Yaoji Chaoguan is even more of a dive, the kind of tiny place where you order at the counter before sitting down. Located immediately east of the Drum Tower on Gulou Dongdajie, this raucous space always seems to be crowded with Beijingers laughing, talking, and shouting as they chow down. The big, fluffy meat baozi are a steal at 1 yuan apiece (about 18 cents), and though very bready, they are stuffed with hot, well-seasoned pork. A bowl of reasonably respectable ma doufu (fermented mung bean paste), is also a great deal at 10 yuan ($1.60), even if it lacks the magic touch of rendered mutton fat. Cold dishes can be selected from the case as you order; don’t miss the rosy slices of marinated watermelon radish, shredded dry tofu mixed with toon sprouts, and the plate of fungus, mushroom, gluten, and 5-spice peanuts. At lunch and dinner, a lot of people are eating zha guanchang, which is basically nothing but fried dough triangles topped with enough chopped raw garlic to make a powerful impression on the next six people you meet. At breakfast, millet porridge and soymilk are popular. Yaoji Chaoguan, 311 Guloudong Dajie,6 A.M.-10:30 P.M. No English.

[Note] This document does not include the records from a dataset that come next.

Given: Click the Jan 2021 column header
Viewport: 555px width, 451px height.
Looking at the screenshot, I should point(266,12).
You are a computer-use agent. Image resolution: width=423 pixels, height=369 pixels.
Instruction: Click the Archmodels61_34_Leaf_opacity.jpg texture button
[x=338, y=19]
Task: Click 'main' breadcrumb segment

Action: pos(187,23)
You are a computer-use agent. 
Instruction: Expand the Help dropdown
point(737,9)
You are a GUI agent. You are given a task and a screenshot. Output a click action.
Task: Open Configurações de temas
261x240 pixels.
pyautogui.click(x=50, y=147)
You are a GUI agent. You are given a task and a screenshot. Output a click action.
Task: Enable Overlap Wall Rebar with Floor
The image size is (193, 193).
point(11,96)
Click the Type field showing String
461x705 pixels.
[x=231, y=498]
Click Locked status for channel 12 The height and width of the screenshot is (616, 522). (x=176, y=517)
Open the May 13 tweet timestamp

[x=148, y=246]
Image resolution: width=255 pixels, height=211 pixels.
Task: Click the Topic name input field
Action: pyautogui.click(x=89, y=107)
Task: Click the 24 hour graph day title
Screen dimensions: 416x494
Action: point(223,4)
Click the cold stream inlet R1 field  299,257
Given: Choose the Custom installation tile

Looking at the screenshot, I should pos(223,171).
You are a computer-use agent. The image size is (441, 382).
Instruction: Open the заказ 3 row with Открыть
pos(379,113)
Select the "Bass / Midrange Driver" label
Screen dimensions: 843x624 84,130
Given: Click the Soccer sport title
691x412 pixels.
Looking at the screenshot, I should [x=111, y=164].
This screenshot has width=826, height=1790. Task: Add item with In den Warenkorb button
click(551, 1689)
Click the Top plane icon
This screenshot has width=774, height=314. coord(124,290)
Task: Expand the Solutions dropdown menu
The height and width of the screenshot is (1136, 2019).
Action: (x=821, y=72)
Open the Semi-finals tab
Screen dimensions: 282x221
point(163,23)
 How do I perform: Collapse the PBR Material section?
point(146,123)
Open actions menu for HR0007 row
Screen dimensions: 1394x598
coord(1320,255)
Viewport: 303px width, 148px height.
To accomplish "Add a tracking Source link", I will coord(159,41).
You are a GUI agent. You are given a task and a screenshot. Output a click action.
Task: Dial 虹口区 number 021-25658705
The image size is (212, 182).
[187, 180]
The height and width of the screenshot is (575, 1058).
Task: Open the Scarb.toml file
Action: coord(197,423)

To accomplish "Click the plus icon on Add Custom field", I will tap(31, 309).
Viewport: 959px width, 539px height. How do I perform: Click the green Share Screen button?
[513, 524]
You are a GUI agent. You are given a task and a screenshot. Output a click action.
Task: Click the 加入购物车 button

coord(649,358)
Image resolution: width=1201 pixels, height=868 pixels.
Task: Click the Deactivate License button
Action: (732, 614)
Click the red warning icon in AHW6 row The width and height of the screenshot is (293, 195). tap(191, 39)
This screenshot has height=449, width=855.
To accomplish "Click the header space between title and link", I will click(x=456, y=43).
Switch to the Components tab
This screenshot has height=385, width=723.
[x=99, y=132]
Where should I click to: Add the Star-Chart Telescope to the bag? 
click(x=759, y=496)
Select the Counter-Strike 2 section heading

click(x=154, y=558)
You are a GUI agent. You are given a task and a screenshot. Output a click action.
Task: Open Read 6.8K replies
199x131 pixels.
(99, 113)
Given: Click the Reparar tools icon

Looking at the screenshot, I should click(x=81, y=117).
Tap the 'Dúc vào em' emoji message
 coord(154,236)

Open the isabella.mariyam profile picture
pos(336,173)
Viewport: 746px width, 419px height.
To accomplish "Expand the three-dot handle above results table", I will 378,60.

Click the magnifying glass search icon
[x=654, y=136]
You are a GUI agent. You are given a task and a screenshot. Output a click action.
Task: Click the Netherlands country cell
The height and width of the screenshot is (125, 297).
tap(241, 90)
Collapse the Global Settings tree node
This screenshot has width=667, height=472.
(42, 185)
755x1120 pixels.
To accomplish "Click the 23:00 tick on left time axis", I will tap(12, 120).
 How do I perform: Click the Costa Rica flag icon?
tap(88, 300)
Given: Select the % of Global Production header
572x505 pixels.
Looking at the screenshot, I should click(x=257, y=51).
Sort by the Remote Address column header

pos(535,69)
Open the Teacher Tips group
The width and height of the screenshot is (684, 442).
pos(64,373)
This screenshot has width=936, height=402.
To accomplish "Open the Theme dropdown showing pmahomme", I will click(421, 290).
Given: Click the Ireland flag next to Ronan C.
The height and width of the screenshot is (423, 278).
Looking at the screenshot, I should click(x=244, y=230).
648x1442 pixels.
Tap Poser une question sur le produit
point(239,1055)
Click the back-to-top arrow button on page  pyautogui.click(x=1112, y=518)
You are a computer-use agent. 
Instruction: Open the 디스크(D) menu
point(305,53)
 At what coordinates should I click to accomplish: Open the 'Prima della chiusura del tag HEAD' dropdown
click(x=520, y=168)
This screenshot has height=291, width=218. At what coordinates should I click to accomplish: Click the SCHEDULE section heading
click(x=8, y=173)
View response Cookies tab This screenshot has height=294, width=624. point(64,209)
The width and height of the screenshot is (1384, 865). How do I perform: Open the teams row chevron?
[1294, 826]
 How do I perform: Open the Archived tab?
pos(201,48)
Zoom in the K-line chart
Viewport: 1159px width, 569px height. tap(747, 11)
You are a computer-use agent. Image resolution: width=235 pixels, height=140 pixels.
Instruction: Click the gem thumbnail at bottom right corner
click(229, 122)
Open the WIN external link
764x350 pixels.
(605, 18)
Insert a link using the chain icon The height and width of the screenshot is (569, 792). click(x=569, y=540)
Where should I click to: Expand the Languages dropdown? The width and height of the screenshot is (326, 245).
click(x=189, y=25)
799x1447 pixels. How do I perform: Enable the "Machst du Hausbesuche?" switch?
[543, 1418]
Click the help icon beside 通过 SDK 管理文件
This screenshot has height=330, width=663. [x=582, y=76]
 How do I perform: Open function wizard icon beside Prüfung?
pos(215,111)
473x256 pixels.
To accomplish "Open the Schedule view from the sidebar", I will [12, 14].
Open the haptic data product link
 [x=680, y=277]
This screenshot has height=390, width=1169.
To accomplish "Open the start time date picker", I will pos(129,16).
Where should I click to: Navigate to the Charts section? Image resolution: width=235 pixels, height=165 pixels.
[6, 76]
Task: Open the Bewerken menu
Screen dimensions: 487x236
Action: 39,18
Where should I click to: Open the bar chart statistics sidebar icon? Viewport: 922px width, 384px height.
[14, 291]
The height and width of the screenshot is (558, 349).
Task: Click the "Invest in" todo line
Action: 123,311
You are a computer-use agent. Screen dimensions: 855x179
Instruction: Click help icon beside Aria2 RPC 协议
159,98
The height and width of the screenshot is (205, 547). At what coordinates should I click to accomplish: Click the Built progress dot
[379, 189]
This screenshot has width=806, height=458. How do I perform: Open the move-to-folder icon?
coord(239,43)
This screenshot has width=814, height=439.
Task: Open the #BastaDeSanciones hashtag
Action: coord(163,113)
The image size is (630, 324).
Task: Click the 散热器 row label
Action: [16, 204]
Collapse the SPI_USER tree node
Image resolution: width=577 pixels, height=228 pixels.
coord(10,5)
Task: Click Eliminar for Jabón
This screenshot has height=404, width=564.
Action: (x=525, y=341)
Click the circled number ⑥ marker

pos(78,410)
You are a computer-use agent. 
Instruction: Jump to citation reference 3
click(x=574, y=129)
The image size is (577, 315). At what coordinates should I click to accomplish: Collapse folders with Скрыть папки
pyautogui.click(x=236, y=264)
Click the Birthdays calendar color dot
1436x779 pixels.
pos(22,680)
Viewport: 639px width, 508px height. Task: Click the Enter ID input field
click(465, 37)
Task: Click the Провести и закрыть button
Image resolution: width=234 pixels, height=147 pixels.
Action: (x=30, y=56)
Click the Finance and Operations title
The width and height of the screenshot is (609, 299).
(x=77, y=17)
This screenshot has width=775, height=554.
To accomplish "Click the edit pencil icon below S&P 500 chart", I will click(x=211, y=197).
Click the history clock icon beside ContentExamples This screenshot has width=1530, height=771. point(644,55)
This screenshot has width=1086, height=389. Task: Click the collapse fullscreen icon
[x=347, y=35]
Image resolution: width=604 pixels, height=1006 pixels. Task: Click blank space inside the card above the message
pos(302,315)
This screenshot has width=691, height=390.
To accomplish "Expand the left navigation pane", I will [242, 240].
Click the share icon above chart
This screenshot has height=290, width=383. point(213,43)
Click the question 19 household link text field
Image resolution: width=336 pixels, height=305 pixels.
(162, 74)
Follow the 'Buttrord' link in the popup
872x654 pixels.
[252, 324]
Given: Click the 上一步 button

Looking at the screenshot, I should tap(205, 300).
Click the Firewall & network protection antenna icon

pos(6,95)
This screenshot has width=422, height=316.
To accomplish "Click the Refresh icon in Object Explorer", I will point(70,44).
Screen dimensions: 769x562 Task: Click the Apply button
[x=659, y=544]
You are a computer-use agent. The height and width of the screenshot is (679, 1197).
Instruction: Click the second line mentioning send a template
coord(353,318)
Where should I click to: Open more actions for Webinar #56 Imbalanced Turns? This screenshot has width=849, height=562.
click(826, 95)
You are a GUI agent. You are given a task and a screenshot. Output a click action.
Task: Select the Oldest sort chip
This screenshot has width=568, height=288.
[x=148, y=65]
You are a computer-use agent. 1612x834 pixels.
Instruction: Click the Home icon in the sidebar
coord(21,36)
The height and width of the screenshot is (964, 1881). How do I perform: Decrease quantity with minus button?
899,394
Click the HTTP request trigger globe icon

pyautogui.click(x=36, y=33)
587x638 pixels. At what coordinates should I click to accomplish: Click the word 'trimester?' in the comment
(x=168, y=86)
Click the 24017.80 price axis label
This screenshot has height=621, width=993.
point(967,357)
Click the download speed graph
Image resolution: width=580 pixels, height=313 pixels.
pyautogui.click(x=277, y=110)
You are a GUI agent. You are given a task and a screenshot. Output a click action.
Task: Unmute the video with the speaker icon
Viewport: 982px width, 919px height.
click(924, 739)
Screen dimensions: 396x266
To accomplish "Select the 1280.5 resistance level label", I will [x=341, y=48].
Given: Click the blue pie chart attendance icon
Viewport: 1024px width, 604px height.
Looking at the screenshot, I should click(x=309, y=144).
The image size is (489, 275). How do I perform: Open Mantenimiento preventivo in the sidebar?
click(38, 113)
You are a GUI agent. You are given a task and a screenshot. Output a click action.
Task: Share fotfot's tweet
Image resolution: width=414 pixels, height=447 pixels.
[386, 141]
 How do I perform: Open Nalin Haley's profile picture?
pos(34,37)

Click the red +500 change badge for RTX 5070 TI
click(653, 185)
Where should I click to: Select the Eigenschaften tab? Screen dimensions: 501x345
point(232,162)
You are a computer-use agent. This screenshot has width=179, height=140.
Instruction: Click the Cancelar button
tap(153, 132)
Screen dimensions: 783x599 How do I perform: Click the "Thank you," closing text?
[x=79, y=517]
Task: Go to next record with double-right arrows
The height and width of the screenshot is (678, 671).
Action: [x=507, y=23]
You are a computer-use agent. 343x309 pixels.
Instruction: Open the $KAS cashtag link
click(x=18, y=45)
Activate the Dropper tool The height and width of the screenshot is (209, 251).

Liu Zhai Shifu. If you are going to have ‘old Beijing flavor’, why not enjoy it in a perfectly traditional setting–a hutong courtyard house? Liu Zhai Shifu, just steps away from busy Meishuguan Dajie in a tiny hutong, serves terrific local specialties, at good prices, in just such a space. Closed down by the Liu family during the Cultural Revolution, it was re-opened in 1998… the kind of history-rich restaurant foreigners love as much as locals. Perhaps it’s a tad hard to find the first time, but worth the effort. Not far from the National Art Museum, the hutong-mouth is exactly opposite the Bank of Beijing and the San Lian Bookstore, close to the street address 11-2 Meishuguan Dajie (that’s a sub-address of #11, not #112.) Walk into the hutong and follow the red lanterns to the restaurant. Inside, old-fashioned wooden tables and chairs crowd a raucous, friendly space, and a large laminated menu with photos and English translations makes navigating a breeze. Traditional delicacies, not often seen, abound. For example, my beloved Chinese toon leaves are served both as a cold dish (toon sprouts tossed with smoked dry tofu) and a hot dish (deep fried toon leaves in tempura style, less interesting as the unique toon flavor is overwhelmed). Chrysanthemum-leaf salad, sea whelks, and fried rabbit with peanuts and chiles all make appearances. They serve many classic ‘old Beijing’ cold veggie dishes too, like cabbage in hot mustard dressing, and mashed eggplant with sesame sauce. There’s an unusual range of northern Chinese drinks: a plum syrup drink, matcha mung bean soup, country style corn juice, and jujube-with-medlar (a crab-apple-type relative of the rose). The restaurant is locally noted for its excellent and well-priced Beijing Duck, a good value at RMB 138-178, but my favorite dish was another one of their top signature creations: “roasted mutton with Beijing flavor.” It’s a sizzling plate of lean, cumin-scented, thin-sliced mutton, stir-fried under heaps of sauteed cilantro and green onion. What a great idea, to saute cilantro along with onion for a strong-flavored meat dish…I’m going to do it the minute I get home. Liu Zhai Shifu, in a hutong just off 11-2 Meishuguan Dajie, 6400-5912. 9 AM-2 PM, 4 PM-10:30 PM. I have been able to just walk in at lunch, but it is packed most evenings, so for dinner, better reserve ahead.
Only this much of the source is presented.